Em Trindade, os organismos que vivem e se reproduzem nas poças da maré com fundo rochoso poderiam sofrer os maiores impactos, na avaliação do pesquisador. “As formações plásticas têm a capacidade de alterar drasticamente os hábitats desses organismos, comprometendo sua sobrevivência e afetando toda a cadeia alimentar marinha”, alerta.
Outro estudo reforça essa possiblidade. Publicado em junho na revista Scientific Reports, o trabalho relata cordas, fibras, tecidos, embalagens e tampas de plástico derretidas em plastiglomerados e piroplásticos encontrados em uma praia da ilha de Panjang, no mar de Java, na Indonésia.
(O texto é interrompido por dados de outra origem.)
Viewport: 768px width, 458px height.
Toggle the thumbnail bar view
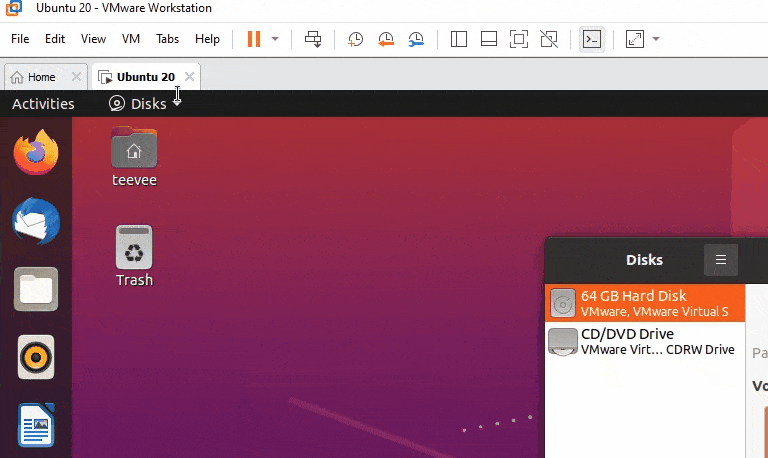point(489,39)
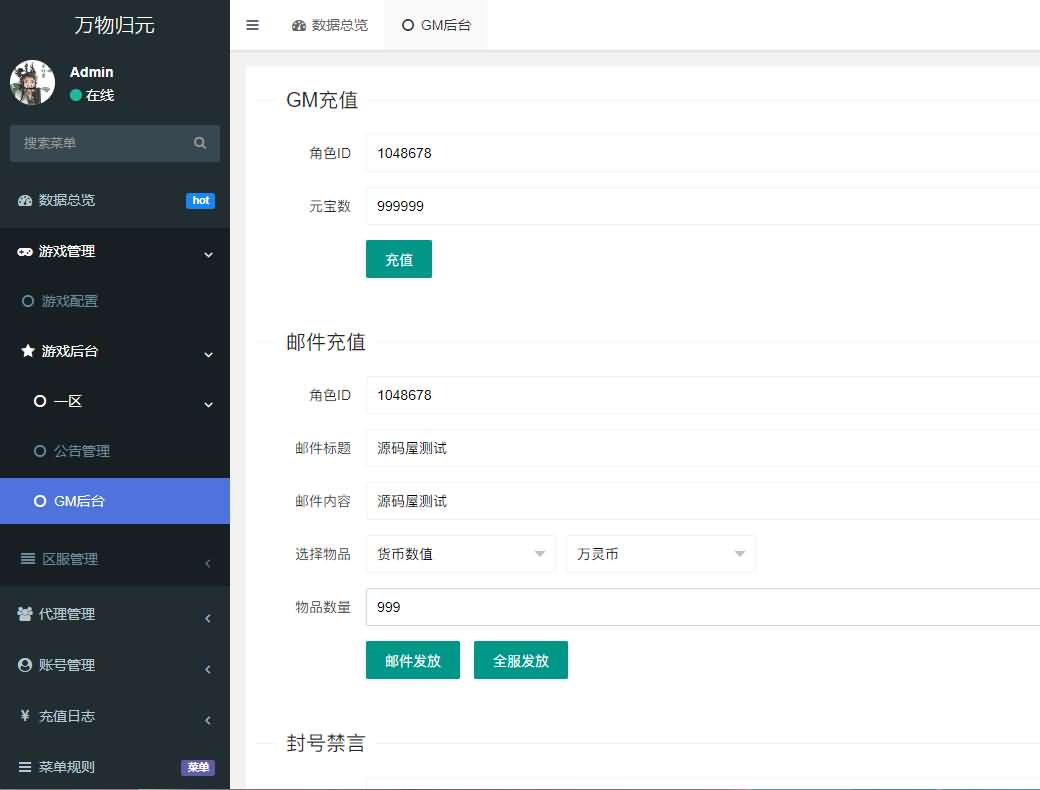Image resolution: width=1040 pixels, height=790 pixels.
Task: Click the yen icon beside 充值日志
Action: 25,716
Os polímeros sintéticos tinham altas concentrações de hidrocarbonetos policíclicos aromáticos (HPA), contaminantes tóxicos resultantes provavelmente da queima do lixo plástico a céu aberto.
“Esses novos tipos de poluição plástica podem ser um vetor importante para a contaminação química de hábitats costeiros próximos, como recifes de coral, pradarias de ervas marinhas e manguezais”, escreveram no estudo pesquisadores da Indonésia e da Alemanha.
Artigos científicos
SANTOS, F. A. et. al. Plastic debris forms: Rock analogues emerging from marine pollution. Marine Pollution Bulletin. v. 182, 114031. set. 2022.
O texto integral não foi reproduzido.